The tropical-temperate transition in benthic community structure, so evident to us in shallow water (corals vs kelps), extends all the way down into the abyss (https://doi.org/10.1016/j.dsr.2020.103283). The animals of the tropical abyss are different from those in temperate latitudes. It is not clear what the driver for this community change would be. Temperature, salinity or oxygen are practically constant across these latitudes at these depths. Primary production at the sea surface is higher at temperate latitudes (due to phytoplankton/salp blooms). But increased productivity is typically linked to changes in diversity or abundance (https://doi.org/10.1111/ddi.13034), not wholescale changes in species composition. It is fun to speculate. Maybe it is due to species composition of the phytoplankton (i.e. the diet of deep-sea animals) or factors operating the larvae of deep sea animals. Or maybe it is the force of northward deep-sea currents (which can scour the lower Australian continental margin back to rock), driving a southern fauna up against their ancient tropical cousins. We have no idea.

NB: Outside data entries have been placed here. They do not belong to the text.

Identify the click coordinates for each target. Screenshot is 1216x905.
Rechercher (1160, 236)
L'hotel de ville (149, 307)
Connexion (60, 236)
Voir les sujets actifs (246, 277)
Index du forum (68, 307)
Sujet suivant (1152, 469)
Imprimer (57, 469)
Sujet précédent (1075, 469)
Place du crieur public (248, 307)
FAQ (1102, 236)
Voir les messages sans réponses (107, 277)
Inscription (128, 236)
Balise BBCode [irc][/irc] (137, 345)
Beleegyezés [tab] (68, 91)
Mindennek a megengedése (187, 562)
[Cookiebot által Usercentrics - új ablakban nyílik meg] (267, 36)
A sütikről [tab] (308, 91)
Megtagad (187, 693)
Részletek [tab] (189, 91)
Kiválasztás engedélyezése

The new abyssal material also plugged a large sampling gap for genetic analyses. For the first time, we managed to assemble a complete phylogeny of samples from shallow water to the abyss and from the tropics to Antarctica (https://doi.org/10.1038/s41586-019-0886-z) for an entire class of animals (brittle stars or ophiuroids). From this we could see that the tropics in general have a relatively old fauna. In fact, the most phylogenetically remote lineages (those that stick out on long phylogenetic branches all by themselves – the ophiuroid equivalents of the coelacanths or tuatara) mainly occur between 200-1000 m in the tropics. This is the sweet spot for ancient marine relics, below the disturbances of the shallows and above the re-occurring anoxia of the very deep.

The temperate and Antarctic fauna are much younger (mostly from ~40 million years ago), originating as the Earth cooled and formed new environmental niches. Antarctica appears to be in rebound and has the highest speciation rate for any biome in our study.

We are off again in mid-2021, this time to survey the ancient seamounts around Christmas and Cocos Keeling Islands in the eastern Indian Ocean. Another swathe of completely unexplored seafloor.